Derive the equation of the parabola with a focus at (−5, 5) and a directrix of y = −1.

Answer 1

Answer: The equation of parabola is $(x+5)^2=12(y-2)$.

Explanation:

It is given that the focus of the parabola is (−5, 5) and a directrix of y = −1.

The standard form of a parabola is,

$(x-h)^2=4p(y-k)$

Where, (h,k+p) is the focus and y=k-p is the directrix.

It is given that  the focus of the parabola is (−5, 5).

$(h,k+p)=(-5,5)$

On comparing both sides we get,

$h=-5$

$k+p=5$      .... (1)

The directrix of y = −1.

$k-p=-1$       .... (2)

Add equation (1) and (2),

$2k=4$

$k=2$

Put this in equation (1),

$p=3$

Put p=3, k=2 and h=-5 in standard equation of parabola.

$(x-(-5))^2=4(3)(y-2)$

$(x+5)^2=12(y-2)$

Therefore, the equation of parabola is $(x+5)^2=12(y-2)$.

Answer 2

Check the picture below.

so, the left-part of the picture is the focus point and the directrix... .so.. notice, the focus is above the directrix, meaning is a vertical parabola and is opening upwards.

now, looking at the right-part of the picture, bear in mind that, the vertex is "p" units away from the directrix and the focus, so, the vertex is half-way between those fellows, notice in the picture what "p" is, keep in mind that, because the parabola is opening upwards, "p" is a positive unit, thus is 3.

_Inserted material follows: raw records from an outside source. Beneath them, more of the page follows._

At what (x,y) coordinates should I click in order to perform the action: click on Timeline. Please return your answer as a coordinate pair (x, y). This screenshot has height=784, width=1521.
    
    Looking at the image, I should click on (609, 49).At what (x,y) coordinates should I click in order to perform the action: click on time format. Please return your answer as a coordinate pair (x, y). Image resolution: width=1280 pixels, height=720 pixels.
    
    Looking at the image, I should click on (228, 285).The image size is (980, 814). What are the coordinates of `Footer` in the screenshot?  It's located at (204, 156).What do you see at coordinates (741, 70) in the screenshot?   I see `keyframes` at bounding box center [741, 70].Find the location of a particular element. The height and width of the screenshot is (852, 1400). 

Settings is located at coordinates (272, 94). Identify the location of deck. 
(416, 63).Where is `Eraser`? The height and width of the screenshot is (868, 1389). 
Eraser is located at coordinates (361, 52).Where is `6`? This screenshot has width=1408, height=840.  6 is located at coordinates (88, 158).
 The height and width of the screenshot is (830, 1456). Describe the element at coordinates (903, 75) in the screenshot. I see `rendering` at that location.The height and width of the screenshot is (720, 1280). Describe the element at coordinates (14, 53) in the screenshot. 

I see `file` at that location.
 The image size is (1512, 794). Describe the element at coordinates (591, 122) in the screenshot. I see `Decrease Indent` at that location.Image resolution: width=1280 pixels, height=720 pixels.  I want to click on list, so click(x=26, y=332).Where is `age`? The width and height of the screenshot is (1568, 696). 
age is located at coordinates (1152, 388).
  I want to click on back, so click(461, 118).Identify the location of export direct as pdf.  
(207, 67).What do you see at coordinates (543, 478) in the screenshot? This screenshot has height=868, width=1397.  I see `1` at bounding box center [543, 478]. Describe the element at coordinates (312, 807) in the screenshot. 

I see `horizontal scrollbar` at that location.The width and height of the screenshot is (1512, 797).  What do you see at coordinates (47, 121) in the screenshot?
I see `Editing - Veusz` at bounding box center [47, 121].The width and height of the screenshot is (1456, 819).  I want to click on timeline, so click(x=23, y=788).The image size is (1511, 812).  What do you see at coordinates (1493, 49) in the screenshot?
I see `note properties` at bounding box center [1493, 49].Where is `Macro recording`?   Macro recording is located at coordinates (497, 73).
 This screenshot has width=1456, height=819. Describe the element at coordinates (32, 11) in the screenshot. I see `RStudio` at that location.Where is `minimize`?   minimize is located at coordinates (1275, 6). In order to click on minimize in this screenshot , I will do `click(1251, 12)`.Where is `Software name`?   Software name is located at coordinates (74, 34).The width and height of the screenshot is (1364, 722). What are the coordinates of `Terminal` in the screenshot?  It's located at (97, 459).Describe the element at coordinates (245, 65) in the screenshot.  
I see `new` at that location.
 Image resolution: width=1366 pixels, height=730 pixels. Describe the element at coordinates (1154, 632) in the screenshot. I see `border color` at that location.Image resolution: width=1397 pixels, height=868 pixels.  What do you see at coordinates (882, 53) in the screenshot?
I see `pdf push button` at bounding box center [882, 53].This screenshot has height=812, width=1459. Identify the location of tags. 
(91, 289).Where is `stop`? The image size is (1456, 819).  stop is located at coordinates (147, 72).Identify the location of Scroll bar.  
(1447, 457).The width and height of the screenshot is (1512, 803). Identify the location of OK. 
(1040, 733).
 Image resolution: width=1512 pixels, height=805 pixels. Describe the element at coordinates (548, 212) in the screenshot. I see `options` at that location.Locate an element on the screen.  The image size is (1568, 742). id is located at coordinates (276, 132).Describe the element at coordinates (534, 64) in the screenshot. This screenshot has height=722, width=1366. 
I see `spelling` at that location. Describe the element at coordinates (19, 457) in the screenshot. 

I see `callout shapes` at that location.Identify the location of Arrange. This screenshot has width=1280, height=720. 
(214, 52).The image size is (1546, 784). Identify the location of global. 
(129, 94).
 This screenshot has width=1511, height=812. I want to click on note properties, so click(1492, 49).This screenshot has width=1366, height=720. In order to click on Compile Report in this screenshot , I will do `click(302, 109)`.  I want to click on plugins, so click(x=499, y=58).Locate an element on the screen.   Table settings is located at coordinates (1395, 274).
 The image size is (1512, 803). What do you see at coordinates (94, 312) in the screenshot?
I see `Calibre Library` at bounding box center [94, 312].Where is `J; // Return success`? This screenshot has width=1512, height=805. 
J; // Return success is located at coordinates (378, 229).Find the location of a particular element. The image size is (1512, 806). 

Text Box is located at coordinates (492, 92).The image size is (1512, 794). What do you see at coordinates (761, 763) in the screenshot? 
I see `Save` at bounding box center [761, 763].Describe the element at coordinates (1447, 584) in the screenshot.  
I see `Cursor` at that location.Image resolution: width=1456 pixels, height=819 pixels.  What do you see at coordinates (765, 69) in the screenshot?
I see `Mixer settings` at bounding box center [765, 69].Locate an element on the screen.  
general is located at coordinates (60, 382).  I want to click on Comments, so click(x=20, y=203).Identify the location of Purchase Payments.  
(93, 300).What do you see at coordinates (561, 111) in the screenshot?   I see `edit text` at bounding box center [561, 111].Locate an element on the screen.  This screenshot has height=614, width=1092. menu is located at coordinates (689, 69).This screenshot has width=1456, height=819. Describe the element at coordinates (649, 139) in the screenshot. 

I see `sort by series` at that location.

$\bf \textit{parabola vertex form with focus point distance}\\\\ \begin{array}{llll} (y-{{ k}})^2=4{{ p}}(x-{{ h}}) \\\\ \boxed{(x-{{ h}})^2=4{{ p}}(y-{{ k}}) }\\ \end{array} \qquad \begin{array}{llll} vertex\ ({{ h}},{{ k}})\\\\ {{ p}}=\textit{distance from vertex to }\\ \qquad \textit{ focus or directrix} \end{array}\\\\ -------------------------------$

$\bf \begin{cases} h=-5\\ k=2\\ p=3 \end{cases}\implies [x-(-5)]^2=4(3)(y-2) \\\\\\ (x+5)^2=12(y-2)\implies \cfrac{(x+5)^2}{12}=y-2\implies \cfrac{(x+5)^2}{12}+2=y \\\\\\ \cfrac{1}{12}(x+5)^2+2=y$